腹が立たない間抜け 5
…………あ、喋りすぎた。
そう考えて、きゅっと口を噤む。だってフィーネにとっては、人を分析するというのは、好意を示す最大の行為であり、それに、長らくそうして、ハンスのことを理解しようと、ひたすらに分析を繰り返していたのだ。
それが、外に出て、興味深い性格の人と話をできる機会ともなると暴走するのは当たり前の事だった。
「……」
「……」
フィーネはとても気まずくなりながら、な、なにかフォローを、とぐるぐると思考を回したが、上手い言い訳が思い浮かばない。どうあっても墓穴を掘るような気がしてならない。
……じょ、冗談って言っても、駄目かしら……。
ふと、また視線を逸らして、言い訳も言わない姿に、ロジーネはなんとなく彼女が幼く見えて、ふっと思わず声を漏らして笑った。
「……お友達にはなってくれないという事ですか?」
「! い、いいえ! なりたい! 私、その、ごめんなさい、変な性格をしているのは私の方で、よくフィアンセを怒らせているし、偏屈だと言われるし、最近は自重していたのだけど! 今度はつまらないって言われて!」
ロジーネが怒ってない事を少しでも示せば、すぐにフィーネは、言い訳を重ねてきて、そんなところまで小さな弟や妹とそっくりで、こんなに理論的な事をいう子なのに、なんて、面白い性格をしているのだろうとさらにおかしく思った。
「ベティーナにもよく、揶揄われるのよ。もっとイマドキの話題についていけるようになりたいのだけど、ほら、勉強した次の年には、そんな流行もおわっているでしょう?」
「あら、年寄りのようなことを言いますね」
「そ、そう?イマドキな子はそう思わないのかしら、彼女たちにとっての一年って長いそうだものね、たしかそういう論文もあったはず」
そう焦りながらしどろもどろにいう、フィーネにロジーネは、貴方は自分を何歳だと思っているの?と聞いてしまいたくなったが、「人の年齢と人の感じる時間の長さについての相関性は、それなりに感じている人の多い現象で━━━━と聞いてもいない話を話し始める彼女の声を聴きながら、もう一度、噴水に集まっている令嬢たちの方へと視線を向けた。
先ほどまでは、大きな化け物のように醜く見えたのに、個々に見ていけばば、大概が楽しそうにしていても、ほんの数人、噂話が得意ではなさそうな子もいて、フィーネの言ったことも一理あると納得した。
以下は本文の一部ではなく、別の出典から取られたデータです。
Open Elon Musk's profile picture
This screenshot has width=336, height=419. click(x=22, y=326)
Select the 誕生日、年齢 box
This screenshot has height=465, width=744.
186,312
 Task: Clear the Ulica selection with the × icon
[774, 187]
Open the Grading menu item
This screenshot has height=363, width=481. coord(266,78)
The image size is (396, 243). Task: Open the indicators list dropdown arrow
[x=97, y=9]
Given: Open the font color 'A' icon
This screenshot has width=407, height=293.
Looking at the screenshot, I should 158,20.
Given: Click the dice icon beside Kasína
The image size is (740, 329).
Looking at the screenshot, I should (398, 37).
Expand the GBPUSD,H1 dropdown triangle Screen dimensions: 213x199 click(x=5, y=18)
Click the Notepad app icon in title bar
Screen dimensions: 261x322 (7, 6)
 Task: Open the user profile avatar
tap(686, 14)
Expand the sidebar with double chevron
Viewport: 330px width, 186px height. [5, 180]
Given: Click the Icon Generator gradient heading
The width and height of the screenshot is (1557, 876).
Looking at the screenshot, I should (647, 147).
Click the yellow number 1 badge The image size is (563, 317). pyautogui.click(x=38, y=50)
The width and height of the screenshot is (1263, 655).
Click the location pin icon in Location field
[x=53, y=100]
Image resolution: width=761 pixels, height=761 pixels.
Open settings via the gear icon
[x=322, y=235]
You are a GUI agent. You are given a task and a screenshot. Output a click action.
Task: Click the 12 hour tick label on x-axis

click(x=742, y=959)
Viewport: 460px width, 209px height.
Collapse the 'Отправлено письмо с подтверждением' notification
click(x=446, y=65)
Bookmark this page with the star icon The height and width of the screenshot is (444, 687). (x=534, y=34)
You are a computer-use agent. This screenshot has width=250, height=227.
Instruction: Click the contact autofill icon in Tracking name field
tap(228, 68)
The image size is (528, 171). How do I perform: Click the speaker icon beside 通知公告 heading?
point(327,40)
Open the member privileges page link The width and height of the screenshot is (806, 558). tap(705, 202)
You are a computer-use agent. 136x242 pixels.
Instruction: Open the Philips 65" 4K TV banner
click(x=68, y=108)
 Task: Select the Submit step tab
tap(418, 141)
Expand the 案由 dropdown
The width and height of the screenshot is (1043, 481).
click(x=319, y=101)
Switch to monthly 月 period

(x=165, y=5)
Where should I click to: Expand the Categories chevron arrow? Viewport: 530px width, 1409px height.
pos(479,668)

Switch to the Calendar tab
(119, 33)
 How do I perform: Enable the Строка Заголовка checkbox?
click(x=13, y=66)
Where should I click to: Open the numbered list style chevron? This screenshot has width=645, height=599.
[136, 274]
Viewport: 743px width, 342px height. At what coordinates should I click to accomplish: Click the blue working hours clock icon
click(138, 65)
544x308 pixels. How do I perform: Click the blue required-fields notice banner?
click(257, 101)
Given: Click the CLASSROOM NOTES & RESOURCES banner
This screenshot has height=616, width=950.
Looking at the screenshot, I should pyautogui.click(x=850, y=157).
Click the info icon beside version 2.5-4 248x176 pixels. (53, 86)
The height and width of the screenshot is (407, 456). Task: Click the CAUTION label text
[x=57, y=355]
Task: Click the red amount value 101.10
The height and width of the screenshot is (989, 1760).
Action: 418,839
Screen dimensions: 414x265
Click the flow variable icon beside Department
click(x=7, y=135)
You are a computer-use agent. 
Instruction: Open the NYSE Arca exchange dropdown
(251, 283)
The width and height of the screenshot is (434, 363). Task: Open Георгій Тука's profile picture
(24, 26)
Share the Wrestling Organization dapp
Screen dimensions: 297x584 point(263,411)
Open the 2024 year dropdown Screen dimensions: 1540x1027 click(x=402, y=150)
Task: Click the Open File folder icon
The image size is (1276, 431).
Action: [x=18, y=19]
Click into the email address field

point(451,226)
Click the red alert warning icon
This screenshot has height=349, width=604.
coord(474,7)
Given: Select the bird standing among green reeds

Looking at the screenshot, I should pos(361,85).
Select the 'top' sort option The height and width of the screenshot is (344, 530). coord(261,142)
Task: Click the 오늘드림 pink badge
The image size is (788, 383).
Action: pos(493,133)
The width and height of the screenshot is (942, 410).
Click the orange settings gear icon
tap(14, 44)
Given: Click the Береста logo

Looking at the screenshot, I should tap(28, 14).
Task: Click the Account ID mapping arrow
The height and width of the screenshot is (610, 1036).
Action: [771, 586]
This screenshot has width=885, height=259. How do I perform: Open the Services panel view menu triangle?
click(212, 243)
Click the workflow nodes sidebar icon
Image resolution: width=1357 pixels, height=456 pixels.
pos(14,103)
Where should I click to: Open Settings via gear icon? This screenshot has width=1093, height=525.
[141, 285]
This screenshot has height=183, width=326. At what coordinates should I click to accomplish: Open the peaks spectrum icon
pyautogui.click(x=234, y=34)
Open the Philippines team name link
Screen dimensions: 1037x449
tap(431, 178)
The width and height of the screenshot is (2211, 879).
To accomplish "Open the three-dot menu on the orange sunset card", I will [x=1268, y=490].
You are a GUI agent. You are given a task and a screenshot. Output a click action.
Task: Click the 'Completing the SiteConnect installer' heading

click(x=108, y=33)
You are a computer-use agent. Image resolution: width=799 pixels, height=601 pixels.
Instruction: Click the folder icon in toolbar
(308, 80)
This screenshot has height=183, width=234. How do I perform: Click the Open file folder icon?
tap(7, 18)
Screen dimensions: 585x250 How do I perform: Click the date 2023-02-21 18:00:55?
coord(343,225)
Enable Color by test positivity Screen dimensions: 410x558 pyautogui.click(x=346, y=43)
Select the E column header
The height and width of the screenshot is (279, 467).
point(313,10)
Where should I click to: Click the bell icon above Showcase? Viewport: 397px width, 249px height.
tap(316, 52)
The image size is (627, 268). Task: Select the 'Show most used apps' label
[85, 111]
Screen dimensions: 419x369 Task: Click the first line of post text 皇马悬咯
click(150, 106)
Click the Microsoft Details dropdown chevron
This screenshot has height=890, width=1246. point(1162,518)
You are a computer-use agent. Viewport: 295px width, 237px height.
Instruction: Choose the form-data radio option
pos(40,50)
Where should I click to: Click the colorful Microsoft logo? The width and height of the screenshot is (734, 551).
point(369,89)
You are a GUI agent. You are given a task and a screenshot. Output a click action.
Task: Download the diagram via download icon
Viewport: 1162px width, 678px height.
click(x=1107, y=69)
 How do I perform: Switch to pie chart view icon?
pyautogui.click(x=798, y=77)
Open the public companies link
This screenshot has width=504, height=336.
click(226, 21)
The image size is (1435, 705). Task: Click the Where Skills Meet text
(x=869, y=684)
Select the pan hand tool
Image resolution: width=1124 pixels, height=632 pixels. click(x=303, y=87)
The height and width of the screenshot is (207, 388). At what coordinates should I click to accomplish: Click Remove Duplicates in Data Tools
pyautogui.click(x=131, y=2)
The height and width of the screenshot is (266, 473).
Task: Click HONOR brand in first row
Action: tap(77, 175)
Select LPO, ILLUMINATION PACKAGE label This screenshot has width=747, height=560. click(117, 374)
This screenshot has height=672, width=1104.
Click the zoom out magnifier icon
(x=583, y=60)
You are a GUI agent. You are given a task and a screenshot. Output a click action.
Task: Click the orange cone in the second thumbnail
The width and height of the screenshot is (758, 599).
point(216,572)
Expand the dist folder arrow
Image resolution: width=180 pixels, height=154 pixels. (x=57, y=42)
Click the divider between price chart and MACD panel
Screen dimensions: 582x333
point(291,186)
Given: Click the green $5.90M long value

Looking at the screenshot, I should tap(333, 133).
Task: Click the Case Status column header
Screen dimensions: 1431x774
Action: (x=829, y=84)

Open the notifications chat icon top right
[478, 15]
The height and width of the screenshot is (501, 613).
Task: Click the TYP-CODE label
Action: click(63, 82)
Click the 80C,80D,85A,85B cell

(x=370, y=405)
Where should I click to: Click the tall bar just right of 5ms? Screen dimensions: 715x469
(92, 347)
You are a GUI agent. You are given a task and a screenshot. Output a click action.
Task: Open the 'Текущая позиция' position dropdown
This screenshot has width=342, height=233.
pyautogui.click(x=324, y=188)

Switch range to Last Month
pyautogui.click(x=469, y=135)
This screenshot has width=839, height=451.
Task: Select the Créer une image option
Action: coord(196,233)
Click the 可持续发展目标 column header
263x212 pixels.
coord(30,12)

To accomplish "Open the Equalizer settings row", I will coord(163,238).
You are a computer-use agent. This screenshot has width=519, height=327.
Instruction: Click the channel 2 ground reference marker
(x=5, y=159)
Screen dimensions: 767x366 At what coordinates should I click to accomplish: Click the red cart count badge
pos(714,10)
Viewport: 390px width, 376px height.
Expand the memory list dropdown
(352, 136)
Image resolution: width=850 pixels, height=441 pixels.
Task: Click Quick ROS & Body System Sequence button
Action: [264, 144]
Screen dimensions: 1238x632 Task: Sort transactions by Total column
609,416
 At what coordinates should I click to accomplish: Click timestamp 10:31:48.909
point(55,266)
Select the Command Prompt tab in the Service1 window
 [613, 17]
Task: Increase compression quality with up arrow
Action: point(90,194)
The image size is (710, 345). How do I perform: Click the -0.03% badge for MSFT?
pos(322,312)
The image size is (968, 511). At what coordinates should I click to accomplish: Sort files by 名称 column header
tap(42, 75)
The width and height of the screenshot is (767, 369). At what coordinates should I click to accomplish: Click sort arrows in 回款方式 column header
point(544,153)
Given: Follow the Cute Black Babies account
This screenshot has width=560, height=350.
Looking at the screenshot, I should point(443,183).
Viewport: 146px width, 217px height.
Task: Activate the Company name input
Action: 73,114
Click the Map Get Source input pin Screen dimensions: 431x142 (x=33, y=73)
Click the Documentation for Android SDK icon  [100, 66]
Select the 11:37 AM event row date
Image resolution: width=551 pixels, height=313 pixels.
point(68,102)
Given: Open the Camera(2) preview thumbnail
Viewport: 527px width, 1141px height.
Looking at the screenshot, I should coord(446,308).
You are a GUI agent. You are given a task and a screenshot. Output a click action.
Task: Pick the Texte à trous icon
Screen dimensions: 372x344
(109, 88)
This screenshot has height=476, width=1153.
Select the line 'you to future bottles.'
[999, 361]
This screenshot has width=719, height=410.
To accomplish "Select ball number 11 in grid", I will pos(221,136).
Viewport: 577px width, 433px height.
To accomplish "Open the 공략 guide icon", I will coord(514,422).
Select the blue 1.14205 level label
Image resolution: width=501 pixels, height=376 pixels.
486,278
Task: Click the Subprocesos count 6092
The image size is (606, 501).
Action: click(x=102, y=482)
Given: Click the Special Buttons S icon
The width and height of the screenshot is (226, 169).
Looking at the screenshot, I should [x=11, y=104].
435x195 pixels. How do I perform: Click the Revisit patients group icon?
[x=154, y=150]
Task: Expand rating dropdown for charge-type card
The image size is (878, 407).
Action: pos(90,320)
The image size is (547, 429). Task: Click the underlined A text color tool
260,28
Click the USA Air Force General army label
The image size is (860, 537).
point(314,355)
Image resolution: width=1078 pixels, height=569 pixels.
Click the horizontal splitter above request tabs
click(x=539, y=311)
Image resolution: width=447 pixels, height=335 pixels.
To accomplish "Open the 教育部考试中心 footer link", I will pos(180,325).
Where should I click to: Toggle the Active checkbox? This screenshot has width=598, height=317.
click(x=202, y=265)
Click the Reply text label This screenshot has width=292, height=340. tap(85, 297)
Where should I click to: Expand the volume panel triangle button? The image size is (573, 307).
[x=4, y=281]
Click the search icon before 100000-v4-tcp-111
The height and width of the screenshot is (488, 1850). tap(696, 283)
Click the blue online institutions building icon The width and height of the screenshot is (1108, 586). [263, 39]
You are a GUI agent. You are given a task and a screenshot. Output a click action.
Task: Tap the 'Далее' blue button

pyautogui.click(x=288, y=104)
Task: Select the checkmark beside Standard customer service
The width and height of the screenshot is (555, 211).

この場所で生きていかなければならなないのなら、居心地の良い場所に作り替える努力をしてみても損はない。
「ねえ、フィーネ。私が個別に関係を持つのなら、どの子がいいと思いますか?」
「……、……そうね」
それから、フィーネとロジーネはあの子はこんな子だろう、きっとどんな性格だ、と令嬢たちの花園の観察をそれなりに楽しんで、お茶会を満喫した。
それは、お茶会としては少々、独特な楽しみ方ではあったので、楽しみは人それぞれ……にしても、この二人はみょうちきりんだなと、姿を消したまま一連の流れを盗み見ていたカミルは思いつつも彼女たちの話に耳を傾けた。